Potier is working with a French pharmaceutical company, Rhone-Poulenc Rorer, to produce taxotere. But he is far from alone in seeking patents or forming an alliance with the corporate world.

Drug manufacturers are intensely courting the taxol scientists. Rhone-Poulenc contacted chemist Iwao Ojima after he published a taxol-related paper; the firm flew him from New York to Paris. Ojima returned to his office at the State University of New York at Stony Brook with a deal: He got a $113,000 grant. Rhone-Poulenc got the right to license any patents he receives.

Bristol-Myers Squibb is supplying yew-bark taxol to NCI for tests in exchange for exclusive information on results. The pharmaceutical giant has spent “in the nine figures” on grants to researchers that lock up licensing rights, said Zola Horovitz, a company vice president.

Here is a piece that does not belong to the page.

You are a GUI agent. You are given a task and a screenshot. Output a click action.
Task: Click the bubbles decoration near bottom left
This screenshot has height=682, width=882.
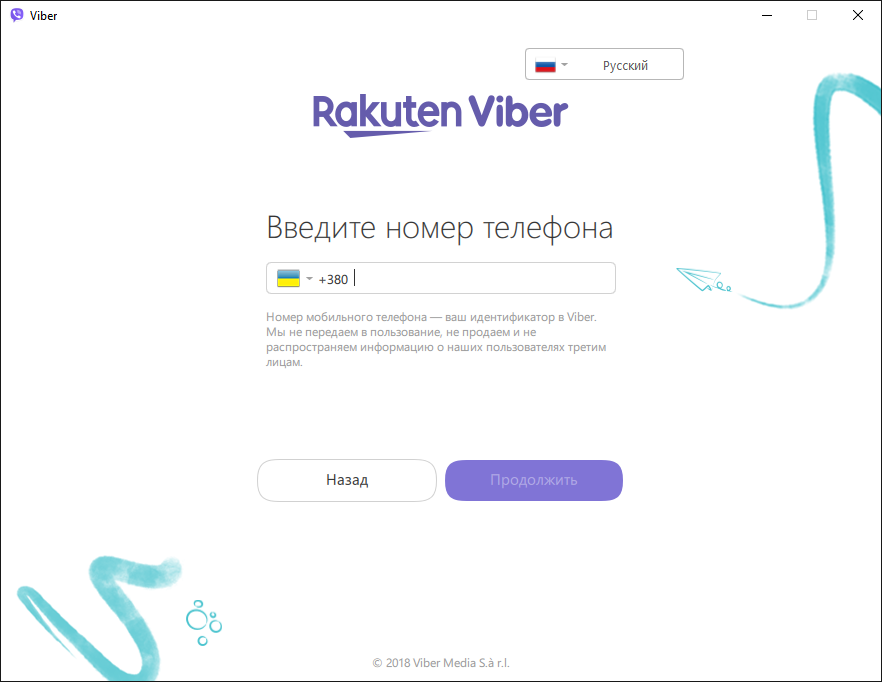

Scientists report that at least half a dozen other firms are in more preliminary stages of negotiations. Of course, they won’t identify the companies.

“I have very mixed feelings actually,” Mitscher said. “As an academic, I want everybody to be able to make taxol. But the point is if you tell everybody, there’s no chance for anybody to make any kind of profit. And then it might not get followed through. I want these things to become available to the public.”